- **WHAT IS EXPECTED**:
Retype only the stretch of lines that starts with the line containing "This screenshot has width=733, height=552." and ends with the last line of the records, both included, exactly.

__________

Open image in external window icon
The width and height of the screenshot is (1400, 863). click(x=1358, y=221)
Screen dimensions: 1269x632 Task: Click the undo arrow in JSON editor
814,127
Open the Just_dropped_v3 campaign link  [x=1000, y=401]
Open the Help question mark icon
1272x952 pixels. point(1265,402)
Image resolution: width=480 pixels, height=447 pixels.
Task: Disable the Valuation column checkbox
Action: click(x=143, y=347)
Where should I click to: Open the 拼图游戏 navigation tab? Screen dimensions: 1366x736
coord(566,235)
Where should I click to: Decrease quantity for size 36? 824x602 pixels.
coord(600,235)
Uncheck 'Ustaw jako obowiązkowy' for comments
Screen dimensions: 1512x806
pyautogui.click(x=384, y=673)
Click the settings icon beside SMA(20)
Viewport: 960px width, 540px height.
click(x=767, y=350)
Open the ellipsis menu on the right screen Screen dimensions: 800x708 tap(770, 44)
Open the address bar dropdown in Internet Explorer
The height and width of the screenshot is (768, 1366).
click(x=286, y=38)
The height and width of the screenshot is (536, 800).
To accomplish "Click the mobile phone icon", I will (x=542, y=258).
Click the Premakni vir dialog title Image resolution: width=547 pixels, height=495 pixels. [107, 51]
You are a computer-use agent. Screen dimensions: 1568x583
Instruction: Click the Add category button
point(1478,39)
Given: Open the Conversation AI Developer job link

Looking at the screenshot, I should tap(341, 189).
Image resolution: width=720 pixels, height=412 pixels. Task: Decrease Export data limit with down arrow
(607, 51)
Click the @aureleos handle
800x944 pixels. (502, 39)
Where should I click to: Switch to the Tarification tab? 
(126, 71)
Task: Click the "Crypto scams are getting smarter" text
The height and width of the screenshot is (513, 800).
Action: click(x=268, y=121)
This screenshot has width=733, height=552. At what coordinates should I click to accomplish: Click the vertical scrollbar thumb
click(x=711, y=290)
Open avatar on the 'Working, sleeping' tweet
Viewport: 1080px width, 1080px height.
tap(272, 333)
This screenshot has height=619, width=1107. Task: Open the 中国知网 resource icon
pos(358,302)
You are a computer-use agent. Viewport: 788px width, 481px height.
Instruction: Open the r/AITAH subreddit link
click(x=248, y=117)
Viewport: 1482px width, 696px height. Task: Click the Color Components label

__________

- **OUTPUT FOR THIS TASK**:
This screenshot has width=733, height=552. At what coordinates should I click to accomplish: Click the vertical scrollbar thumb
click(x=711, y=290)
Open avatar on the 'Working, sleeping' tweet
Viewport: 1080px width, 1080px height.
tap(272, 333)
This screenshot has height=619, width=1107. Task: Open the 中国知网 resource icon
pos(358,302)
You are a computer-use agent. Viewport: 788px width, 481px height.
Instruction: Open the r/AITAH subreddit link
click(x=248, y=117)
Viewport: 1482px width, 696px height. Task: Click the Color Components label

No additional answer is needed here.